SHIP WARS: TEAM SPORK: PROMPT 2 ENTRY

Jan 26, 2010 12:44

Title: Sirshos'im
Ship: Spork
Author/Artist/Beta: daphnie_1
Rating: PG-13
Warnings: AU. Implied adult situations. General tone.
Disclaimer: None






James T Kirk is never born, and the universe is not the same. People fill the gaps as best they can without even knowing that someone else should have, someone else did, stand in their place.

Time and the Universe march on despite this.

James T Kirk was never born, and Spock is not the same.

It starts when Spock is eight. He has the illogical idea that the universe is wrong. It is crazy, irrational, and even as a child he understands this. He can not identify how, or why, the universe is wrong. It just is.

The dreams start when Spock is ten. He dislikes the dreams, even though he can never remember them fully, because Vulcans should not dream.

In the first dream, he is standing in the deserts of Vulcan, the heat shocking even for him, the sun scorching overhead and nothing else in sight for miles. Apart from a small, blond, human boy.

"Hey", the human child says to him, and it must be a trick of the light because he cannot decide if his eyes are blue or brown.

"Greetings" Spock replies and the child takes a step towards him. Spock has to suppress the odd instinct to back away, to run, because the thing standing across from him is not human. He does not know how he understands this but he does.

The child takes a step forward, and the light shifts, and he understands. The child is not full, and for a moment looks almost like a hologram, a mirage in the desert heat.

It reaches out, like it's about to touch him, and Spock takes a step backwards.

Spock snaps awake, with only the vague memory of dreaming. He tells no one of this, because he will not admit that he dreams, not admit that he doesn't understand the feelings that this dream, and all the others that follow, leave him with.

It's not until he's fifteen that Spock will understand that this feeling is loss. And he tells himself that it is illogical to feel loss for something that never existed, something that he never had.

The blond child grows with him, becoming more and more solid, more real with each interaction, with each passing year.

Spock is twenty now, and they are no longer children. He is standing in the very familiar desert, the only things in these dreams that have remained the same, remained real.

"Hey," the blond man says to him, his eyes blue. Spock has come to understand that the blue eyes belong to the sharper, wilder, one. As a child he had considered the individual with brown eyes a separate being, but he has come to understand that they are facets of the same being. Spock has also come to understand that he is looking at a ghost.

"Greetings," Spock replies, the ritual intact.

The man smiles at him and Spock cannot help but almost smile in response. When he wakes Spock will remember that smile, and he will not understand why he considers it something lost.

They talk, and the blue-eyed man laughs. He laughs more readily than the brown-eyed one, but it is a sharper, harsher, sound. Then he turns to Spock, reaches out, and touches him on the hand. Spock does not object, does not back away as he should (as every single nerve in his body is screaming that he should).
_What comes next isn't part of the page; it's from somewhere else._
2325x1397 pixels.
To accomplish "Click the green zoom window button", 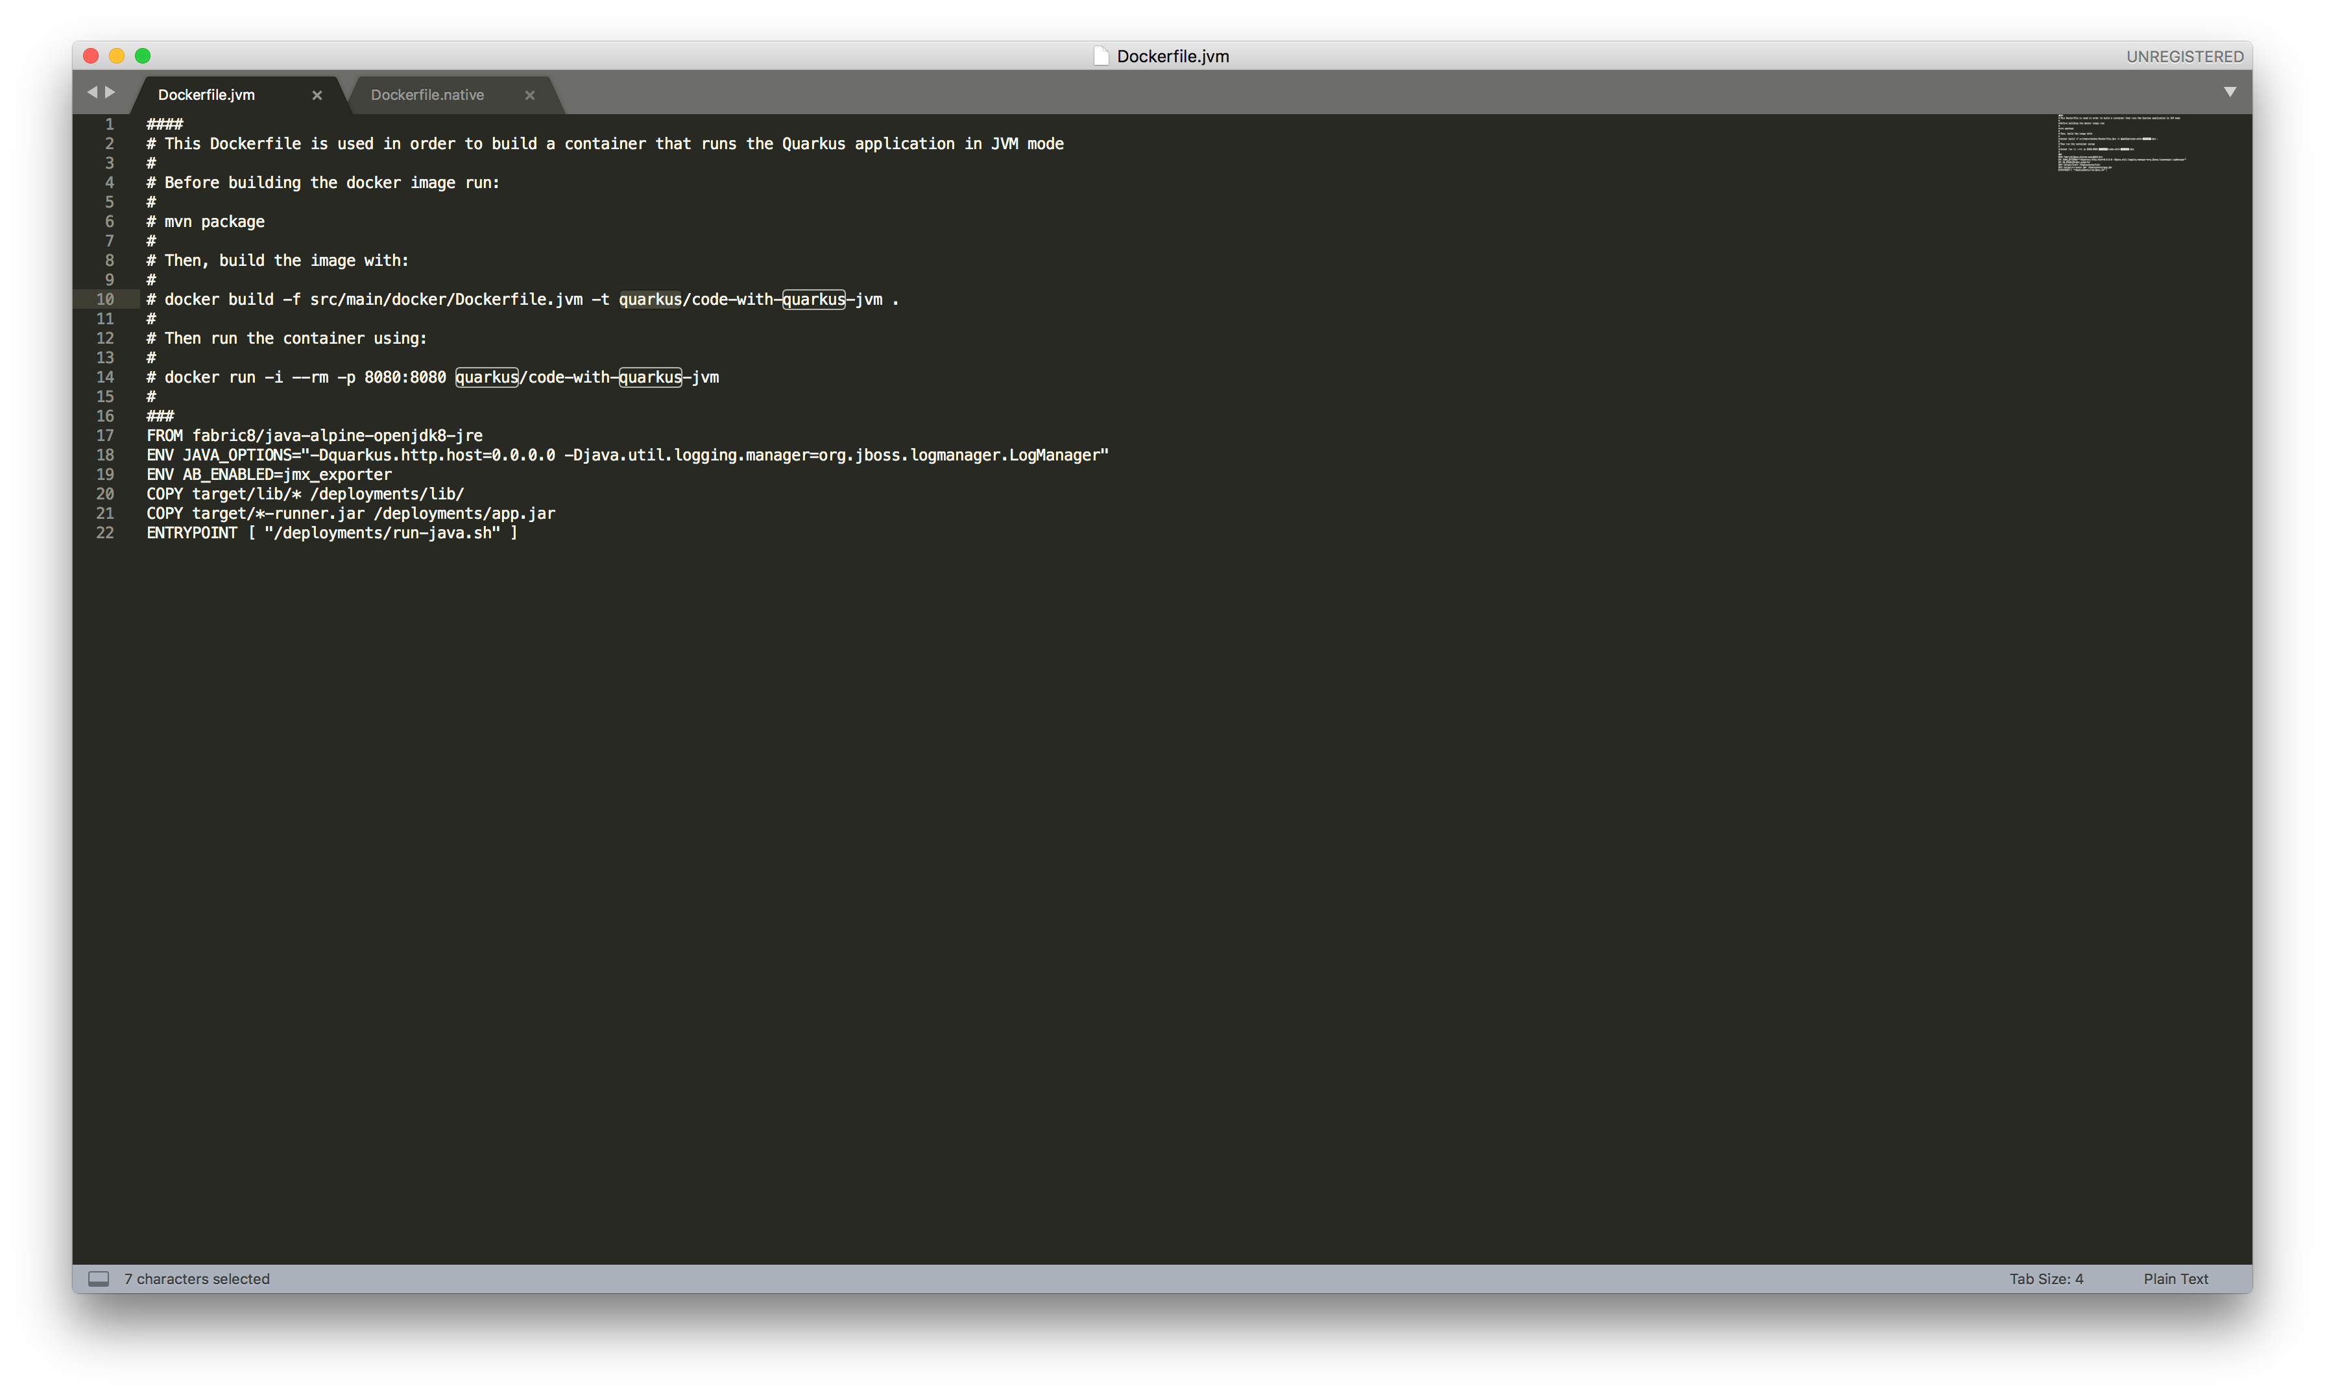I will click(143, 56).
The blue-eyed man smiles and kisses him. Spock is suddenly cold and so, so aware that the blue-eyed man is kissing him, drawing the heat from him, or perhaps he has always been this cold.

He stops, and he speaks, clearer and sharper than he ever has done before, "You know who I am right?" he whispers in Spock's ear, and for that second he is so real, so tangible.

For the first time in his life, Spock does not have words to illustrate a concept, in either Vulcan or Standard, because no single word covers everything. The first that springs to his mind is sirshos'im: soul-eater, from the stories his mother had told him as a child. He tells himself that they were just stories, and this thing, this man, is more than that.

"You are a figment of my imagination." A pause, "Perhaps my human side asserting itself."

The human shakes his head and laughs, "Seriously, you don't get it?"

"Please enlighten me."

A grin, quick as lightening. "You’re the genius, you figure it out."

Spock is again reminded of one of his mother's tales. The one involving a princess that must name a fairy. Names are things of great importance, define us, and Spock understands that he is being asked to give a name. He is being asked to define.

The second word that springs to his mind is also Vulcan: t'hy'la, so he repeats the word, his voice calm and low.

This gets him a smile and the blue-eyed man, his t'hy'la, reaches out a hand, and Spock takes it. They kiss, and make love there on the desert sands.

Spock wakes, tired and cold, not fully understanding why but with the distinct sense that he is not real. Not whole. He shakes this thought because it is illogical, not fitting of a Vulcan, and should not be indulged along with many other thoughts. He has always entertained the notion of going to join Starfleet. He tells himself that it is only logical to cultivate multiple options, but he knows it is because he is looking for something, looking for something he's hoping to find out there in the stars. Looking for something that he understands now he has lost and must admit to himself that he can never have. Despite the fact he would wish it otherwise. To wish for something that you can't have is illogical.

That day Spock joins the Vulcan Science Academy despite their comments about his mother.

James T Kirk was never born, and Spock is not the same.